The student, who was taking an exam when police arrived and entered the classroom, was carrying the air gun in his pocket, Aronis said. It wasn’t loaded and the student hadn’t threatened anyone, but appeared to be showing it off, police and school officials said.

"There was never a threat to another student," Philip said.

The student was taken out of the classroom without incident and released to a parent after being interviewed by police, Aronis said.

Taylor Middle School, which has 860 pupils, doesn’t require students to pass through metal detectors before entering in the morning, Philip said.

The Millbrae Elementary School District adheres to a zero-tolerance policy when it comes to weapons on school campuses, with infractions resulting in automatic and mandatory expulsion, Philip said. An appeal is possible after 12 months, Philip said.

Taylor Middle School Principal Robert Silva met with students and staff immediately after the lockdown to dispel rumors and inform them of what happened, Philip said. The school planned to contact parents by phone Friday evening to inform them of the situation, Philip said.

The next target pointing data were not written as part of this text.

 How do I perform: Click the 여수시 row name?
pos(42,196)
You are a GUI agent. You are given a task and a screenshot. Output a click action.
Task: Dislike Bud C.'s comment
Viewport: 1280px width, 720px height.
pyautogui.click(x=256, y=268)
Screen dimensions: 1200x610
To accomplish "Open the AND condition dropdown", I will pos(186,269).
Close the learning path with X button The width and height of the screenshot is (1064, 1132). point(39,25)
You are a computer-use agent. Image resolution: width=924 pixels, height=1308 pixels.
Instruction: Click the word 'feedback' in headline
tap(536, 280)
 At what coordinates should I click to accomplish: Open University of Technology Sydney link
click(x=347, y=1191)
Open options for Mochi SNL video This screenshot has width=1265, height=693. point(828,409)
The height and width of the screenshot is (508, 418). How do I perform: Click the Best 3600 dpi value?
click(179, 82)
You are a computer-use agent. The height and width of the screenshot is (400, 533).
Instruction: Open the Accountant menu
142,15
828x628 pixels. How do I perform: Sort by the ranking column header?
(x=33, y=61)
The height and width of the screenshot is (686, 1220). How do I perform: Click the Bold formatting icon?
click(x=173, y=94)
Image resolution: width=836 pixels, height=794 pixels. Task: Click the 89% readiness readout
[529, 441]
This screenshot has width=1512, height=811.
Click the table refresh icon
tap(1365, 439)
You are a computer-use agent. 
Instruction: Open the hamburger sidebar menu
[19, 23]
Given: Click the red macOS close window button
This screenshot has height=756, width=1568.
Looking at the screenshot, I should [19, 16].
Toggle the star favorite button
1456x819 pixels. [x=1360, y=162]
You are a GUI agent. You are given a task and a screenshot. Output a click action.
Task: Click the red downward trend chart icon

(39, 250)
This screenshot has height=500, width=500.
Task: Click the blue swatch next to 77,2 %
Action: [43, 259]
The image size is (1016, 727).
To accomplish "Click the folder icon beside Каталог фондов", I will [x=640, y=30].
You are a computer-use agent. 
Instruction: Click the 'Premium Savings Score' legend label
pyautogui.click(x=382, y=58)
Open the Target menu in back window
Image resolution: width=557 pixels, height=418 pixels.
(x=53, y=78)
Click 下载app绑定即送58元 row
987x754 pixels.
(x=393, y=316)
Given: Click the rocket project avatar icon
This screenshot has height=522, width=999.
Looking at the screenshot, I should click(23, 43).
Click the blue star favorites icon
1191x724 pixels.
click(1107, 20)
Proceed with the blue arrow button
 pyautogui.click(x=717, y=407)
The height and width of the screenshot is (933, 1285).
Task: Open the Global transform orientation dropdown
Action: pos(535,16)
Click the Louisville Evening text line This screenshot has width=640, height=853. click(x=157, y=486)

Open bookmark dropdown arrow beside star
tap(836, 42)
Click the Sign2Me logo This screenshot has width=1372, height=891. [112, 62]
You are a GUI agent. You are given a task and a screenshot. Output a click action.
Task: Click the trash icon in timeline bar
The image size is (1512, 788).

During a lockdown, teachers and administrators lock all doors, secure windows and pull down shades, and they are told not to respond to knocks at the door unless a code word is used, Philip said.

"This is the first I’m hearing about it," said Carlos Esguerra, a father who had arrived to pick up his two sons from the school at 3 p.m., when asked by The Examiner if he was concerned.

Esguerra’s eighth-grade son, Kevin, said he knew the student but wasn’t friends with him. "They told us someone had a gun, but didn’t say if it was atoy gun," he said.

Carlos Esguerra, who relocated his family from Daly City to Millbrae because of the good reputation the city’s schools have, said the incident was disconcerting but out of the ordinary.

"I don’t believe anything like this has happened during school time, but we have had incidences where weapons were on campus after classroom hours," said Philip, who has worked for the district for 15 years.